Algieri isn’t alluding to the talent in the ring. He’s speaking about the outside forces that influence boxing judges, who last weekend mirrored the wobbly legged performance that outgoing 140-pound titleholder Rolly Romero exhibited while getting blasted by new beltholder Isaac “Pitbull” Cruz’s heavy-handed blows.

On the debut card of Amazon Prime Video’s Premier Boxing Champions’ pay-per-view in Las Vegas, the judging raised eyebrows in both the Cruz-Romero co-main event and the Sebastian Fundora-Tim Tszyu junior middleweight-unification main event.

Before Cruz closed a one-sided performance with a barrage of head blows that triggered his TKO victory in the eighth round, judge Chris Flores had Romero leading 66-65 on his scorecard – despite Cruz’s forceful showing and Romero having lost a point for holding.

Flores’ fellow judges, Max DeLuca (69-63) and Patricia Morse Jarman (68-64), widely supported Cruz as the fight was waved off.

In the main event, judge Tim Cheatham had Australia’s outgoing champion Tszyu winning 116-112 on his scorecard despite a game showing by replacement challenger Fundora, who outlanded Tszyu in total punches and peppered him with 93 landed jabs. The wounded Aussie, who suffered a grisly head gash in the early going, landed just 39 jabs of his own in Fundora’s split-decision upset triumph.

Judge Steve Weisfeld scored it 116-112 for Fundora and David Sutherland had it 115-113 for Fundora.

“Deep Waters” panelist and former welterweight champion Paulie Malignaggi was irate at Flores’ card, saying it reflects a nagging problem with the sport that must be addressed.

“I don’t think a guy who watches that many fights can be that stupid,” Malignaggi said. “Whatever it is [prompting these flawed scorecards] … one thing that’s not a theory is that there are judges who pretty consistently make horrible decisions, and … something has to change in the judging system.”

Among the ideas that have been floated as a slew of major fights arrive this spring – from Devin Haney-Ryan Garcia on April 20 through Saul “Canelo” Alvarez-Jaime Munguia on May 4, the Tyson Fury-Oleksandr Usyk undisputed heavyweight title bout on May 18 and the undisputed light heavyweight bout between champions Artur Beterbiev and Dmitry Bivol on June 1 – are increasing the judging panel to five or six.
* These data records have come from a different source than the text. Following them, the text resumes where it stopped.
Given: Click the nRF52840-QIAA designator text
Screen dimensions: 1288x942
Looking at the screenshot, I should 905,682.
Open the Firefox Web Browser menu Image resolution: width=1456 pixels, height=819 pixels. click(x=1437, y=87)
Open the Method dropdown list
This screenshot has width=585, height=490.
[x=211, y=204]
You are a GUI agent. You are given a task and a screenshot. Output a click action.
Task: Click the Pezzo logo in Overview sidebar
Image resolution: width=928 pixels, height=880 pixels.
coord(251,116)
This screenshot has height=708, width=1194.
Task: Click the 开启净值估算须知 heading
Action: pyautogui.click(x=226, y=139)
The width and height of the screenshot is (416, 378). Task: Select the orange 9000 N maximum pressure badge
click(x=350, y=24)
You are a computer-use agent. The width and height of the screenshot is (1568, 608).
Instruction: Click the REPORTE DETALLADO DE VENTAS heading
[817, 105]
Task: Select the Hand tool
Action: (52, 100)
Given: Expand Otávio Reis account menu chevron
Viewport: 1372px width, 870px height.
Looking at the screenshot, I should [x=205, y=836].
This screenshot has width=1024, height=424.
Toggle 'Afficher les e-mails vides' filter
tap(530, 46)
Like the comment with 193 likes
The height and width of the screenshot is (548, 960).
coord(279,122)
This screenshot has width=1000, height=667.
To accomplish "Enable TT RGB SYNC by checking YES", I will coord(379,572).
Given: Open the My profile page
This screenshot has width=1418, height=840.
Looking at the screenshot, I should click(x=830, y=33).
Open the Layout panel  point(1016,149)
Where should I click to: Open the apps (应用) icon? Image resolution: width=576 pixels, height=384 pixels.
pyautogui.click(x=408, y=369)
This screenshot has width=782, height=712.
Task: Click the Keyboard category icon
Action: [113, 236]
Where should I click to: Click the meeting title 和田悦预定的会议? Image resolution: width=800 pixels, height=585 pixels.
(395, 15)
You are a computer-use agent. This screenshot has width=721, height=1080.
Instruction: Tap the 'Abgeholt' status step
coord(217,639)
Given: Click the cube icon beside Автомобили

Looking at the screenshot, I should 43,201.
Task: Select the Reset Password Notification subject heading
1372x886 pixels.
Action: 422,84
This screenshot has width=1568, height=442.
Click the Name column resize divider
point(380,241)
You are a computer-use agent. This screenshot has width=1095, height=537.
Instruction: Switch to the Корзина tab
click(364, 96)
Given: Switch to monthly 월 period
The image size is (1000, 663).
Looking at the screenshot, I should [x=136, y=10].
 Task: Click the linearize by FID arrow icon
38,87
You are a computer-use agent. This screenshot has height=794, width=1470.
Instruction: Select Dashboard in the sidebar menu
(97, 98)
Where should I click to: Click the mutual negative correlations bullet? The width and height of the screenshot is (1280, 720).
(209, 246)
World Boxing Council President Mauricio Sulaiman is conducting a summit of officials to propose that idea for Fury-Usyk, concluding that boxing can’t afford to have such a significant event scarred by bad judging.

Another idea is to sequester the judges in a private room, away from the cheering crowd, to watch the bout on television monitors in isolation.

Algieri doesn’t like that idea.

“Judges are human,” Algieri said. “When they hear the roar of the crowd [on a punch that may have not landed flush], that may sway how the judge feels about the round.

“Call me old-school, [but] I think you’ve got to be in the room. You’ve got to feel those shots. When you’re close to the ring, it’s different. Everything’s faster, more violent, more power. That’s hard to get across on TV. I’ve been to plenty of fights and then watched it on TV when I get back home and thought another thing, because it didn’t look the same. [Judges] need to be in the same room [as the boxers].”

Malignaggi jokingly suggested every judge in the world should be sequestered on an island, kept away from boxing news and potential fight-week influence from sanctioning bodies and promoters who prefer certain high-profile fighters continue winning their fights.

Knowing who’s “supposed to win,” reading press clippings and seeing news coverage of bouts has an influence, Algieri said.

“We call them judges, but they’re more like a jury – they decide our fate,” Algieri said. “Juries are ear-muffed. They’re not supposed to listen to the news. These judges are listening to the news – boxing news – and they understand what the landscape of the sport is. That’s going to have an effect.”

The ultimate motivation to fixing the problem?

“Follow the money,” Algieri said.

As gambling becomes more mainstream, Algieri believes that boxing will be motivated to make the sport more appetizing to bettors, who may act on judging reforms and become more invested in pay-per-per views, live-gate sales and increased television viewership.

“That motivation [to attract increased betting] is a real interesting point,” Algieri said. “When does the commission get fired? When someone gets sued because of money, and gambling is … money. If we can use gambling to make some sweeping changes, this could actually get done.

“Otherwise, it’s just us spinning our wheels, saying, ‘This is for the good of the sport.’”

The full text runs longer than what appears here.